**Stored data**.
################
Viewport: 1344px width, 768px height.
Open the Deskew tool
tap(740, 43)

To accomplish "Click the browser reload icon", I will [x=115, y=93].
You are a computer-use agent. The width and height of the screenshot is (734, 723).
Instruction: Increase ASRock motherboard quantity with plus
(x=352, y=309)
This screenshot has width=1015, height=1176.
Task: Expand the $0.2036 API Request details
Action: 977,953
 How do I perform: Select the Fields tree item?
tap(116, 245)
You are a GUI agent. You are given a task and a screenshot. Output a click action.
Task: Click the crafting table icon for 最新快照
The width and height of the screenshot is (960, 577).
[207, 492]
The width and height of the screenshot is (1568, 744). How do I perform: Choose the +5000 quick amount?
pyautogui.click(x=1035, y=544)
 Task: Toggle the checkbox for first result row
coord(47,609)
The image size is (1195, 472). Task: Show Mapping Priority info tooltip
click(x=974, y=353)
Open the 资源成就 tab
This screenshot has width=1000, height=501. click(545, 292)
################
**WHAT IS EXPECTED**. Copy each line of the data exactly, please.

**ANSWER BOX**.
Viewport: 1344px width, 768px height.
Open the Deskew tool
tap(740, 43)

To accomplish "Click the browser reload icon", I will [x=115, y=93].
You are a computer-use agent. The width and height of the screenshot is (734, 723).
Instruction: Increase ASRock motherboard quantity with plus
(x=352, y=309)
This screenshot has width=1015, height=1176.
Task: Expand the $0.2036 API Request details
Action: 977,953
 How do I perform: Select the Fields tree item?
tap(116, 245)
You are a GUI agent. You are given a task and a screenshot. Output a click action.
Task: Click the crafting table icon for 最新快照
The width and height of the screenshot is (960, 577).
[207, 492]
The width and height of the screenshot is (1568, 744). How do I perform: Choose the +5000 quick amount?
pyautogui.click(x=1035, y=544)
 Task: Toggle the checkbox for first result row
coord(47,609)
The image size is (1195, 472). Task: Show Mapping Priority info tooltip
click(x=974, y=353)
Open the 资源成就 tab
This screenshot has width=1000, height=501. click(545, 292)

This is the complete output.